(What you need to do)
Count the lines below that contain the string "Open", treating uppercase and lowercase as different, and reply with only the number.
### Source material ###
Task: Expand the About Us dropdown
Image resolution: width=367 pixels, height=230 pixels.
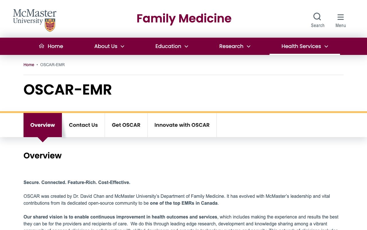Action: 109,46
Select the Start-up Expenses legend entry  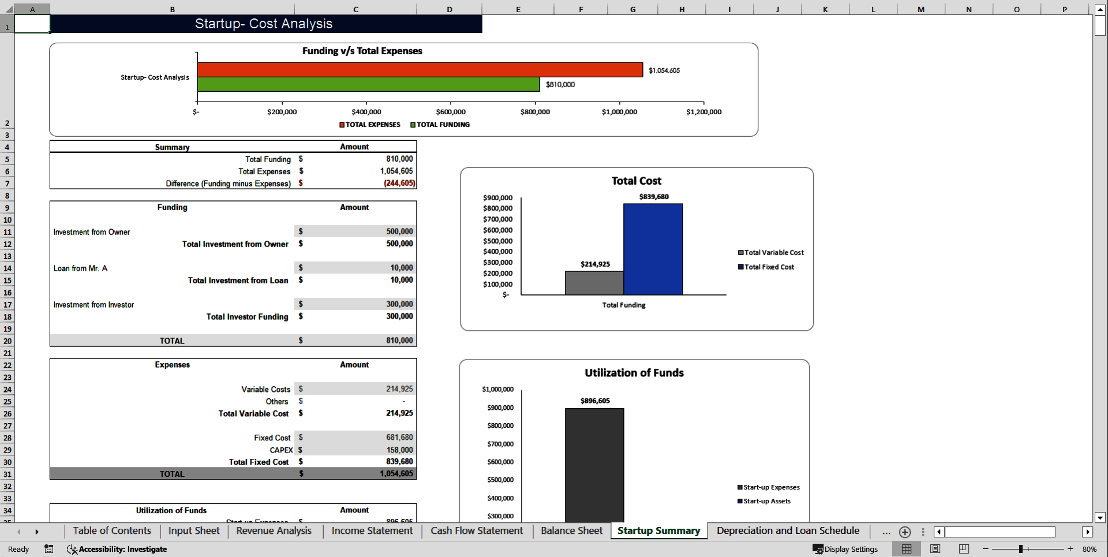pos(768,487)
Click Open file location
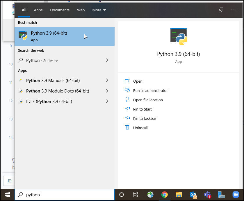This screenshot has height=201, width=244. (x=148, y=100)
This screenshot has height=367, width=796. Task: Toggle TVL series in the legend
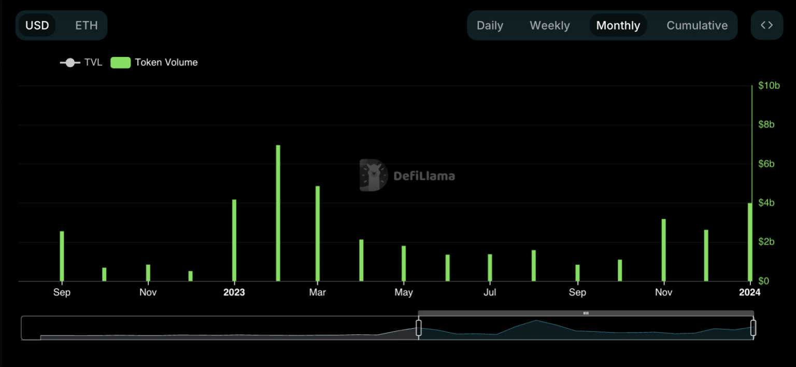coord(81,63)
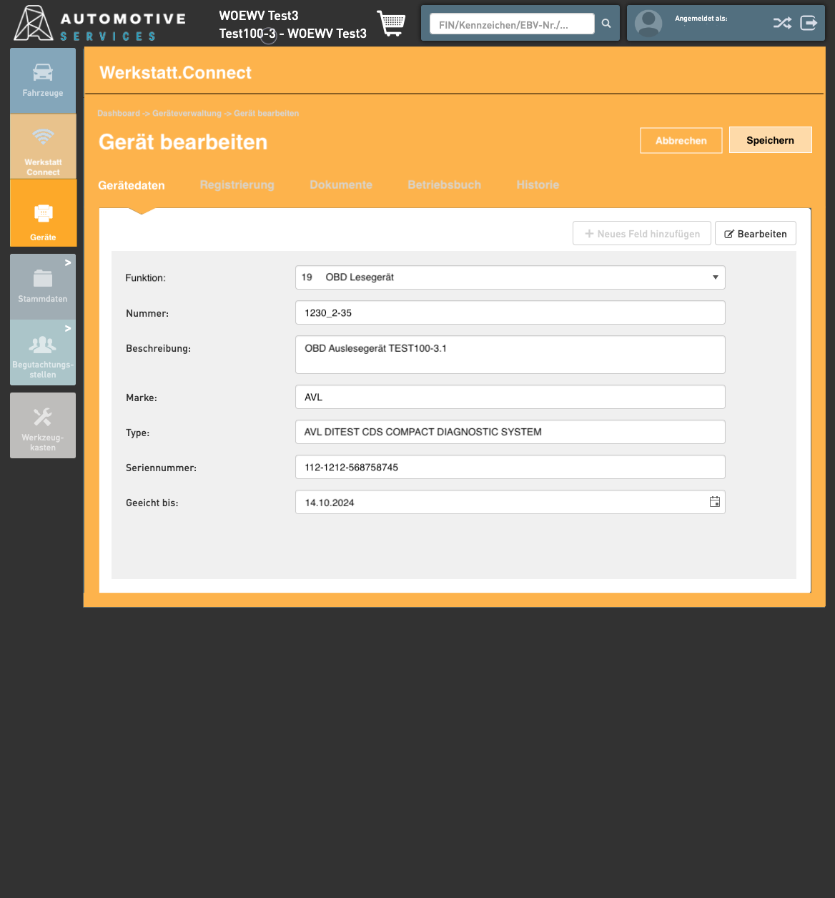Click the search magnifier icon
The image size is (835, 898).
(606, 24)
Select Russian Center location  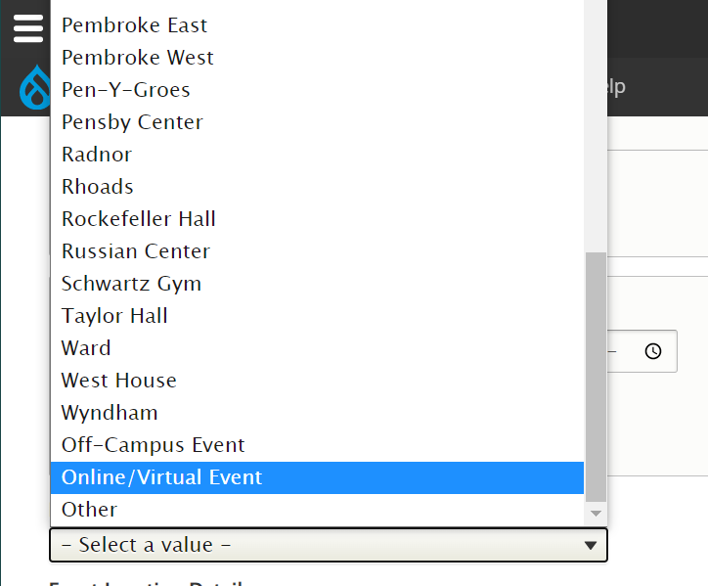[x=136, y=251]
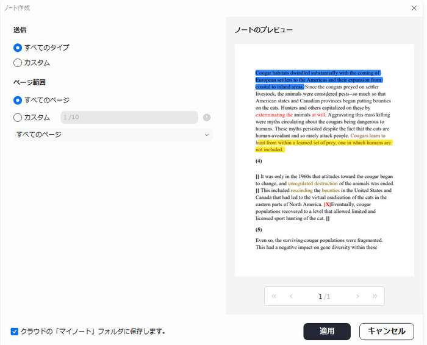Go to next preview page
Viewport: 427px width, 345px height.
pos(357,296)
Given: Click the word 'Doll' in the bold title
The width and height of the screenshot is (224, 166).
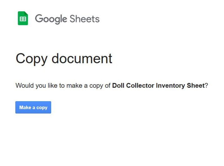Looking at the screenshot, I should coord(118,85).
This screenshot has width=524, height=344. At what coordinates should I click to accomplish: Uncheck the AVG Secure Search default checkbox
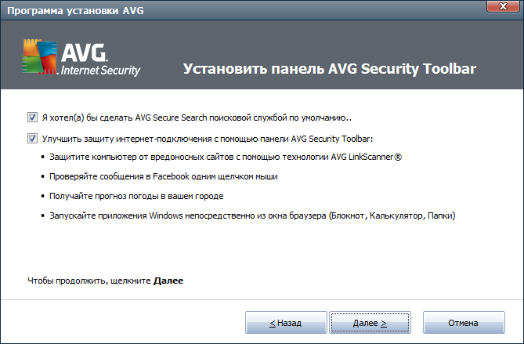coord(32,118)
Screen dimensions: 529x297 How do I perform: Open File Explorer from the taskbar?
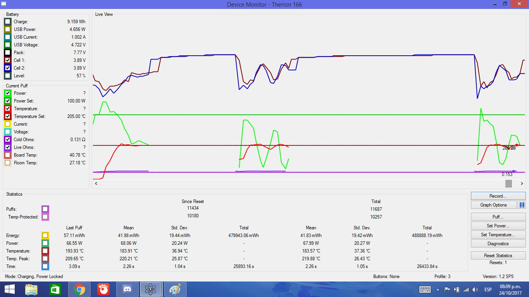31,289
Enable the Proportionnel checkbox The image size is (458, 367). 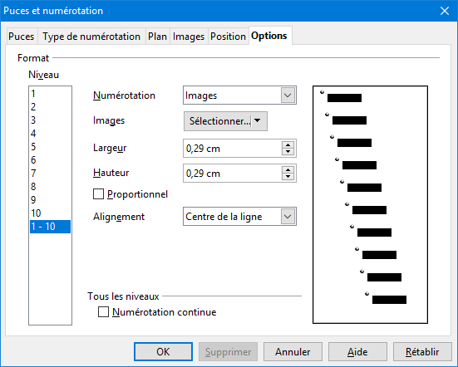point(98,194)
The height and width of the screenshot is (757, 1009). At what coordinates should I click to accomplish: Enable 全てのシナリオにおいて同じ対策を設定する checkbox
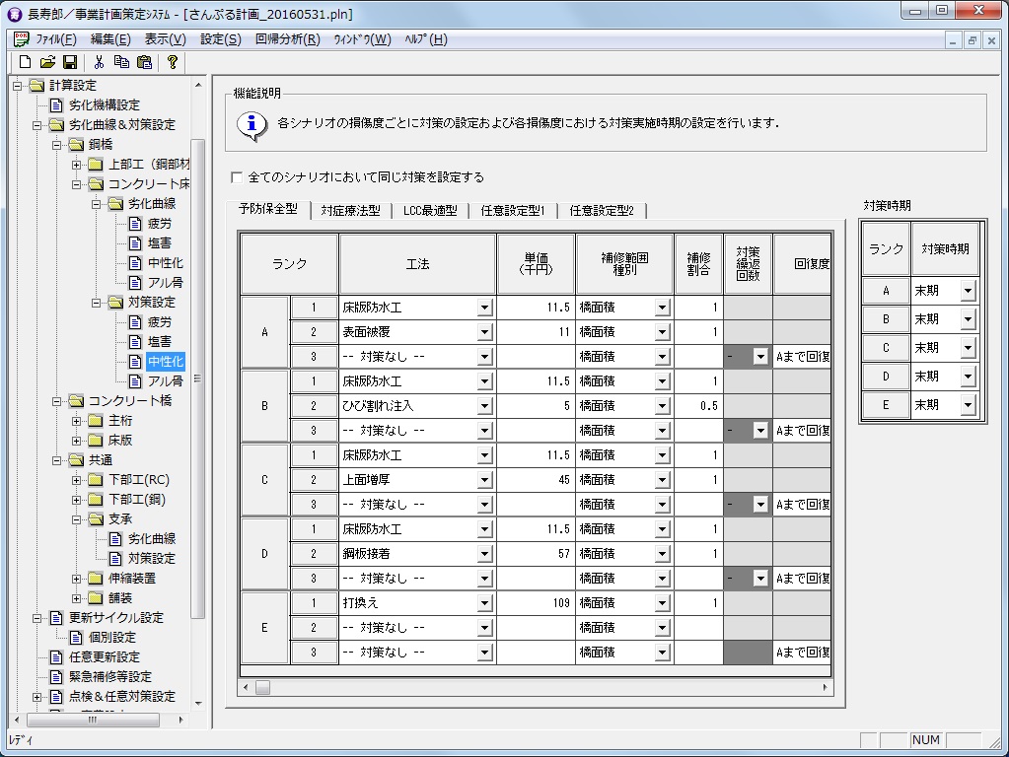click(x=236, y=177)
###
(Complete response)
2